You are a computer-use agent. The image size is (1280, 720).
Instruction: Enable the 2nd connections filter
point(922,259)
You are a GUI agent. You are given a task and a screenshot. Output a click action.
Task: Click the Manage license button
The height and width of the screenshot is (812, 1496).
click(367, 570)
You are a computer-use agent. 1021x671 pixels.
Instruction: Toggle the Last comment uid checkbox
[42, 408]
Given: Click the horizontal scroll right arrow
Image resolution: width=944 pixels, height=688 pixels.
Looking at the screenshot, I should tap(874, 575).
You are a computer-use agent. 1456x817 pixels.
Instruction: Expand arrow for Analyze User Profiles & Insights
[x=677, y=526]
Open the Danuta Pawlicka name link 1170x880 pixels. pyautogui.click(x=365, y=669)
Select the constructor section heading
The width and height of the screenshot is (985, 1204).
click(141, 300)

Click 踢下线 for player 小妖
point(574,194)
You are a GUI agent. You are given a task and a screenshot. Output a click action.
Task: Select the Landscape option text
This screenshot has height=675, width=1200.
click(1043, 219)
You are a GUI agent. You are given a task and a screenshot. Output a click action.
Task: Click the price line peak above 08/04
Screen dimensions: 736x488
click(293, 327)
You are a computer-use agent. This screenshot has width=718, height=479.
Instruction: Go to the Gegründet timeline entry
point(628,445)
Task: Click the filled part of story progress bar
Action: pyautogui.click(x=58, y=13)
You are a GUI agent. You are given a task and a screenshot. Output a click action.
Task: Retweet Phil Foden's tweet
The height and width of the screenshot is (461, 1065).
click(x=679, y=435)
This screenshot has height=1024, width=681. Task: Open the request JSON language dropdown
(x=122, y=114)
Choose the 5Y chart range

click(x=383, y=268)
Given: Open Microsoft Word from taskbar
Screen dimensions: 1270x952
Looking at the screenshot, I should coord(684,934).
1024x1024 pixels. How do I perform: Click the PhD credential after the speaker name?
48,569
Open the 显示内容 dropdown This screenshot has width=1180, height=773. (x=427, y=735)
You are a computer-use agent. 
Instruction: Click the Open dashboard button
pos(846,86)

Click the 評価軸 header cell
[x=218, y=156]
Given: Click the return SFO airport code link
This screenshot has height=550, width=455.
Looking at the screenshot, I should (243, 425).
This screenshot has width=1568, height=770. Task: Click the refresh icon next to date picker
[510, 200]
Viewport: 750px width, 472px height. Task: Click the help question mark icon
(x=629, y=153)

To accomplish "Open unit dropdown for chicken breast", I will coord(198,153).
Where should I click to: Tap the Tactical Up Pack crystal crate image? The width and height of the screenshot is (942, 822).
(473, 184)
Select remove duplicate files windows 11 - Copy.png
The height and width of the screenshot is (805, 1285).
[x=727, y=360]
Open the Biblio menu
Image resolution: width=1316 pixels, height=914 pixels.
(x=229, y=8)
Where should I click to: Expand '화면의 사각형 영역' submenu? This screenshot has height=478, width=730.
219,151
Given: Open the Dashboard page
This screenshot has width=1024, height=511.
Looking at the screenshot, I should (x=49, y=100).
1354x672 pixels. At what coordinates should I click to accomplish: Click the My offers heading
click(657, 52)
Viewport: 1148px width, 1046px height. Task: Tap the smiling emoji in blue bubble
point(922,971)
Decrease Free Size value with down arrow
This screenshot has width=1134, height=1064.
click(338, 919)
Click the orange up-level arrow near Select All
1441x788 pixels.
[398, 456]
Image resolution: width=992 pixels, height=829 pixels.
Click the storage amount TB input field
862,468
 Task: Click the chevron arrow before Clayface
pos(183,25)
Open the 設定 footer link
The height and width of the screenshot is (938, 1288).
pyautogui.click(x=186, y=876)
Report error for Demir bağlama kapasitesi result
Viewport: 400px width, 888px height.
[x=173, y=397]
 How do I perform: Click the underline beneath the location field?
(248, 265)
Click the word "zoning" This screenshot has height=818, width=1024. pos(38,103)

-- EXERCISE REQUIREMENTS --
Extract each line of the material exactly as it stands.

-- SOLUTION --
You are a computer-use agent. The image size is (1280, 720).
Instruction: Enable the 2nd connections filter
point(922,259)
You are a GUI agent. You are given a task and a screenshot. Output a click action.
Task: Click the Manage license button
The height and width of the screenshot is (812, 1496).
click(367, 570)
You are a computer-use agent. 1021x671 pixels.
Instruction: Toggle the Last comment uid checkbox
[42, 408]
Given: Click the horizontal scroll right arrow
Image resolution: width=944 pixels, height=688 pixels.
Looking at the screenshot, I should tap(874, 575).
You are a computer-use agent. 1456x817 pixels.
Instruction: Expand arrow for Analyze User Profiles & Insights
[x=677, y=526]
Open the Danuta Pawlicka name link 1170x880 pixels. pyautogui.click(x=365, y=669)
Select the constructor section heading
The width and height of the screenshot is (985, 1204).
click(141, 300)

Click 踢下线 for player 小妖
point(574,194)
You are a GUI agent. You are given a task and a screenshot. Output a click action.
Task: Select the Landscape option text
This screenshot has height=675, width=1200.
click(1043, 219)
You are a GUI agent. You are given a task and a screenshot. Output a click action.
Task: Click the price line peak above 08/04
Screen dimensions: 736x488
click(293, 327)
You are a computer-use agent. This screenshot has width=718, height=479.
Instruction: Go to the Gegründet timeline entry
point(628,445)
Task: Click the filled part of story progress bar
Action: pyautogui.click(x=58, y=13)
You are a GUI agent. You are given a task and a screenshot. Output a click action.
Task: Retweet Phil Foden's tweet
The height and width of the screenshot is (461, 1065).
click(x=679, y=435)
This screenshot has height=1024, width=681. Task: Open the request JSON language dropdown
(x=122, y=114)
Choose the 5Y chart range

click(x=383, y=268)
Given: Open Microsoft Word from taskbar
Screen dimensions: 1270x952
Looking at the screenshot, I should coord(684,934).
1024x1024 pixels. How do I perform: Click the PhD credential after the speaker name?
48,569
Open the 显示内容 dropdown This screenshot has width=1180, height=773. (x=427, y=735)
You are a computer-use agent. 
Instruction: Click the Open dashboard button
pos(846,86)

Click the 評価軸 header cell
[x=218, y=156]
Given: Click the return SFO airport code link
This screenshot has height=550, width=455.
Looking at the screenshot, I should (243, 425).
This screenshot has width=1568, height=770. Task: Click the refresh icon next to date picker
[510, 200]
Viewport: 750px width, 472px height. Task: Click the help question mark icon
(x=629, y=153)

To accomplish "Open unit dropdown for chicken breast", I will coord(198,153).
Where should I click to: Tap the Tactical Up Pack crystal crate image? The width and height of the screenshot is (942, 822).
(473, 184)
Select remove duplicate files windows 11 - Copy.png
The height and width of the screenshot is (805, 1285).
[x=727, y=360]
Open the Biblio menu
Image resolution: width=1316 pixels, height=914 pixels.
(x=229, y=8)
Where should I click to: Expand '화면의 사각형 영역' submenu? This screenshot has height=478, width=730.
219,151
Given: Open the Dashboard page
This screenshot has width=1024, height=511.
Looking at the screenshot, I should (x=49, y=100).
1354x672 pixels. At what coordinates should I click to accomplish: Click the My offers heading
click(657, 52)
Viewport: 1148px width, 1046px height. Task: Tap the smiling emoji in blue bubble
point(922,971)
Decrease Free Size value with down arrow
This screenshot has width=1134, height=1064.
click(338, 919)
Click the orange up-level arrow near Select All
1441x788 pixels.
[398, 456]
Image resolution: width=992 pixels, height=829 pixels.
Click the storage amount TB input field
862,468
 Task: Click the chevron arrow before Clayface
pos(183,25)
Open the 設定 footer link
The height and width of the screenshot is (938, 1288).
pyautogui.click(x=186, y=876)
Report error for Demir bağlama kapasitesi result
Viewport: 400px width, 888px height.
[x=173, y=397]
 How do I perform: Click the underline beneath the location field?
(248, 265)
Click the word "zoning" This screenshot has height=818, width=1024. pos(38,103)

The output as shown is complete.